CATEGORIES

Self-realization in the practice of everyday life.

Becoming conscious of our outer and our inner reality, and by that of our innate spirit,  is at the center of individuation. The maturation of the individual needs a life of full self-experience through courageously engaging with one’s outer and inner reality . A life to be lived with a passion for nature’s beauty and a need for truth and ethical order in the world and a love for the good aspects of human nature, for full humanness.
It is truthfulness to life and loyalty to soul and the heart ( our natural innate conscience) that activates and brings the archetypes (spiritual elements) into our field of awareness and experience and by that become object to our reason. So that we can understand their meaning and can become conscious of these contents that rise up from the deeper layers of the psyche. This archetypal content is present and active in our lives without us being conscious it.
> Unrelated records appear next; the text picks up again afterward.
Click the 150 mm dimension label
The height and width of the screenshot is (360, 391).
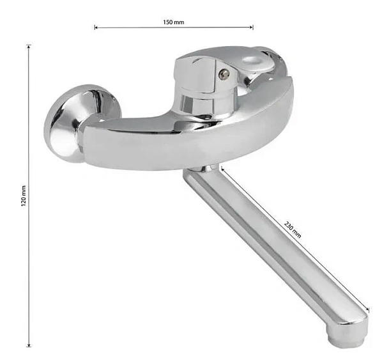(174, 22)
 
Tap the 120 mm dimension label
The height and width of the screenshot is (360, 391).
(24, 196)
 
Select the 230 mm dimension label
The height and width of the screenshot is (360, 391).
(293, 230)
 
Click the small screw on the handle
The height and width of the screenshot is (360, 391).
(224, 74)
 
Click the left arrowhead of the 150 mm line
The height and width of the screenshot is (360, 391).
(96, 27)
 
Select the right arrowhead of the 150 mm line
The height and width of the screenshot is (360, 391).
(252, 27)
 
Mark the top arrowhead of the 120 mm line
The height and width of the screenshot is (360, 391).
(29, 47)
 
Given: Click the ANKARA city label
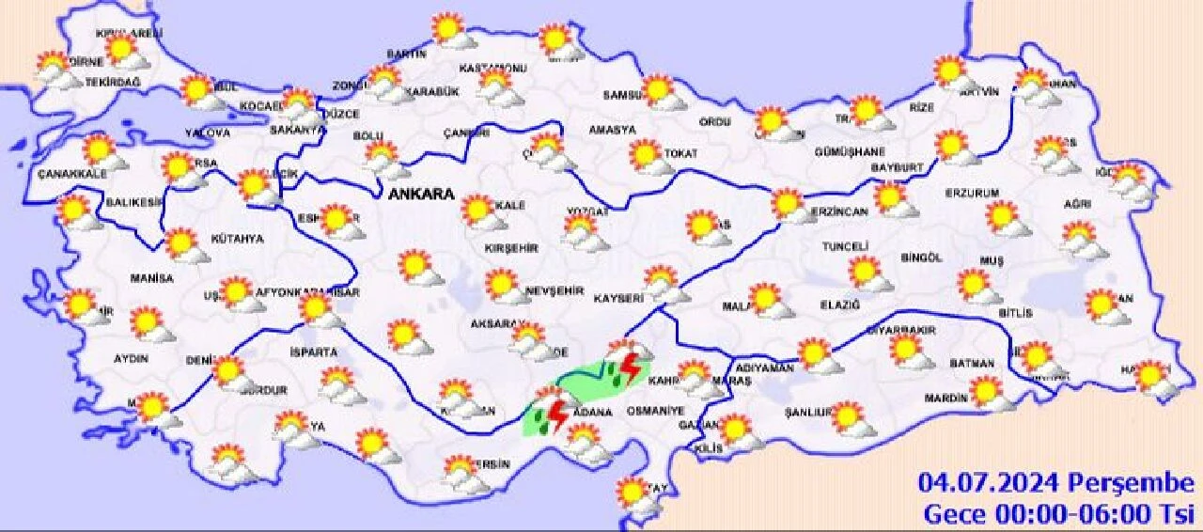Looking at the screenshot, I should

These endo-psychic structural elements affect our life to great extend, they determine our behaviors, expressions, perception, reason and our judgment.

[[ In development ……

We don’t realize that much of our ego-conscious life is subject to the play of archetypes and that the collective unconscious part of our nature is expressed by us in projections-images and feelings and ‘live’ outside us in a myriad of objects and feeling-connections. We need to take these ‘blind’ factors back into ourselves in order to become conscious of their affects on our life. Honesty to self and courage in accepting new insights are the main required attitudes needed for ongoing individuation or self-knowledge.

Western or modern man can do this best by way of the Jungian psychology – by recognizing in dreams, mythology, folklore – metaphor – symbols,  imagery, patterns and themes that have archetypal aspects or underpinnings. Forms with meaning that we find back in human activity and expressions around us in everyday life.